Photo: Snapshot of a page on Baidu Baike, China’s Wikipedia-like platform

After his previous email stirred up an online spat concerning the origins of kimchi, Seo Kyoung-duk, a professor at South Korea's Sungshin Women's University, sent another email on Tuesday to Baidu Baike, China's Wikipedia-like platform, asking the platform to change the nationality of the late Yun Dong-ju, a famous Chinese poet belonging to China's Korean ethnic minority group, to South Korean. The move has caused many Chinese netizens to suspect that the professor is trying to incite clashes between the two cultures in order to "gain popularity."

However, Chinese experts in China-Korean studies have told the Global Times that this scholar does not represent mainstream public opinion, and historical figures with transnational backgrounds like Yun should be honored by both China and South Korea to promote cultural exchanges between the two countries.

According to a Tuesday report from the Yonhap News Agency, Seo sent an email to Baidu Baike saying that the platform was providing "incorrect information about the ethnicity and nationality" of certain independence activists. Seo claimed that the entry for Yun was an example of this as it lists the poet as being part of the "Korean ethnic group" and emphasized that he was "angry with China's distortion of history." 

Yun was born in 1917 in Mingdong village in Longjing city, North China's Jilin Province, along the border of China and the Korean Peninsula, which was at the time occupied by Japan. Yun began studying at Kyoto Doshisha University in 1942, but later was arrested by the Japanese police for inciting alleged anti-Japanese movements in 1943, and died in Fukuoka prison in Japan in 1945 at the age of 27, leaving behind more than 100 poems. 

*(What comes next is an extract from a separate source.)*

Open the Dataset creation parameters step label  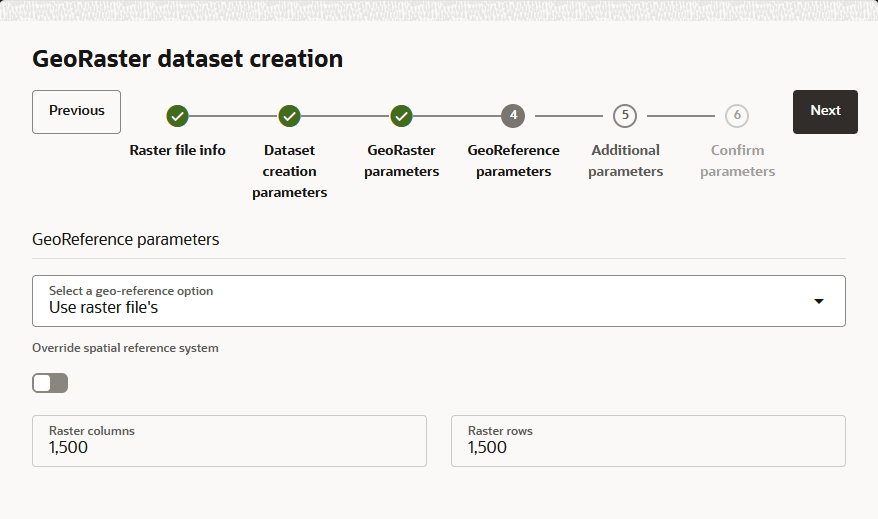[x=289, y=171]
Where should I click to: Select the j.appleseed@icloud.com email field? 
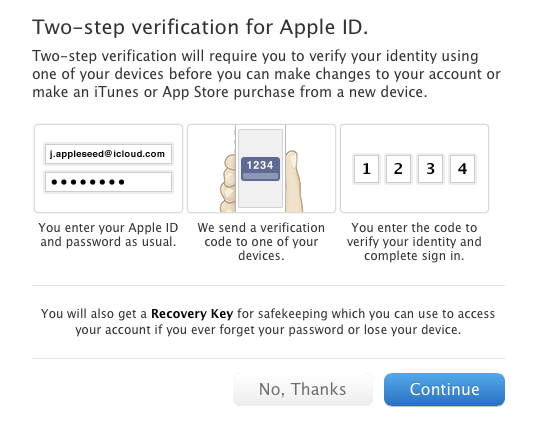tap(108, 154)
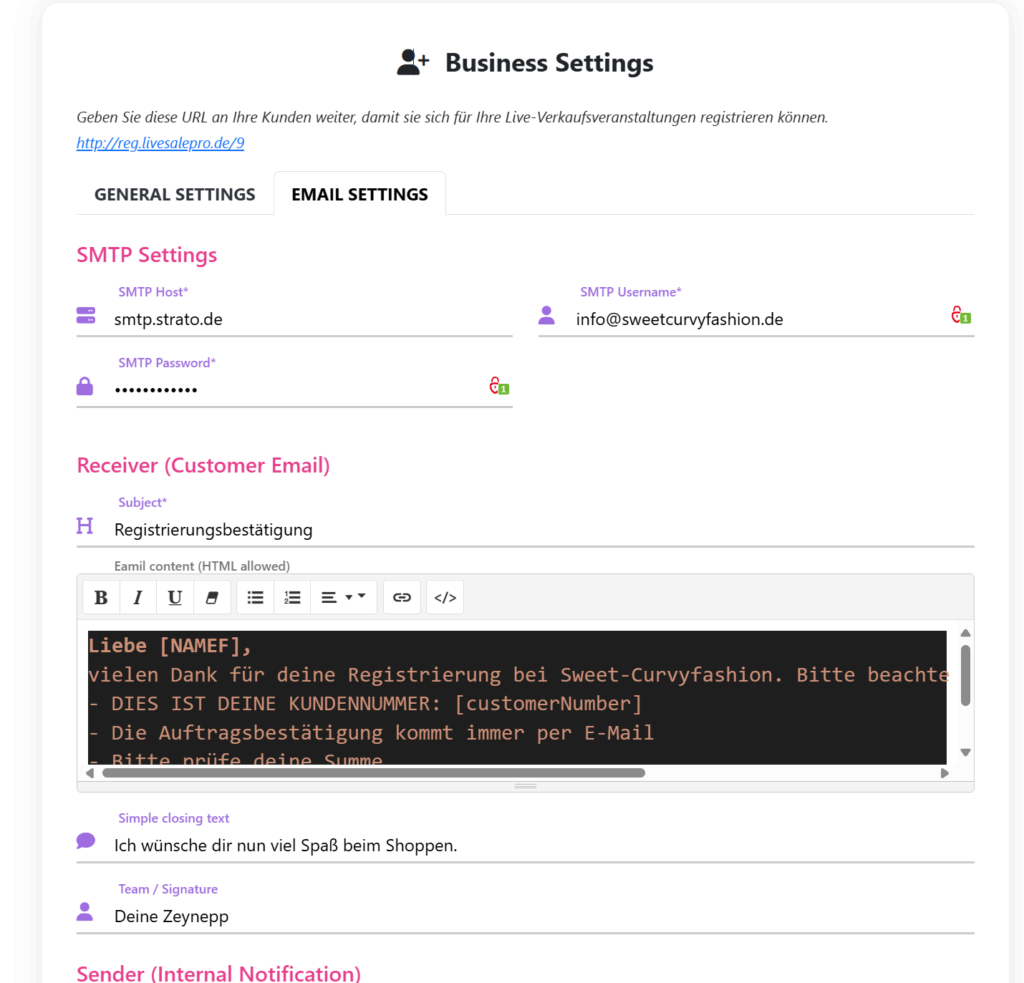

The hashtag "South Korean professor asks to change nationality of Chinese poet from Korean ethnic group to South Korean" quickly began trending on China's Twitter-like Sina Weibo, earning more than 390 million views as of Wednesday. 

Many Chinese netizens noticed that Seo is the same person who provoked a previous online cultural spat over the origins of kimchi in December 2020. At the time he protested the phrase "Korean kimchi originated from China" within the platform's entry on the history and culture of kimchi by sending an email to Baidu Baike, which later evoked nationalist sentiment among both South Korean and Chinese netizens. 

The entry was later deleted by a registered user.

Some netizens suspected that Seo is trying to "gain popularity and expand his influence" by stirring up national sentiment in South Korea and hurt normal exchanges between netizens of the two countries.

Li Kaisheng, a research fellow and deputy director at the Institute of International Relations of the Shanghai Academy of Social Sciences, told the Global Times on Wednesday that due to the complicated history of the country, some South Korean people are very sensitive when talking about their culture. However, he noted that most people are rational and that a fringe group does not represent mainstream public opinion.

Lü Chao, director of the Research Institute for Borderland at Liaoning Academy of Social Sciences, echoed Li's opinion by saying that most South Korean scholars he knows are friendly and objective when discussing the two countries' history and culture.

"They also thought it was a joke when they heard some rumors that said Confucius is Korean," he noted. 

Lü pointed out that similar controversies can be discussed in academic forums while posting on social media and promoting a type of "de-sinicization" sentiment is not proper.

"The Korean Peninsula was previously a vassal state of China. The cultures of the two countries have much in common, which is worthy of joint study and discussion. Just like Korea-born Chinese composer Zheng Lücheng, who had significant influence in both countries, poet Yun should become a bridge for enhancing cultural communications in both countries rather than being used to drive them apart," said Lü.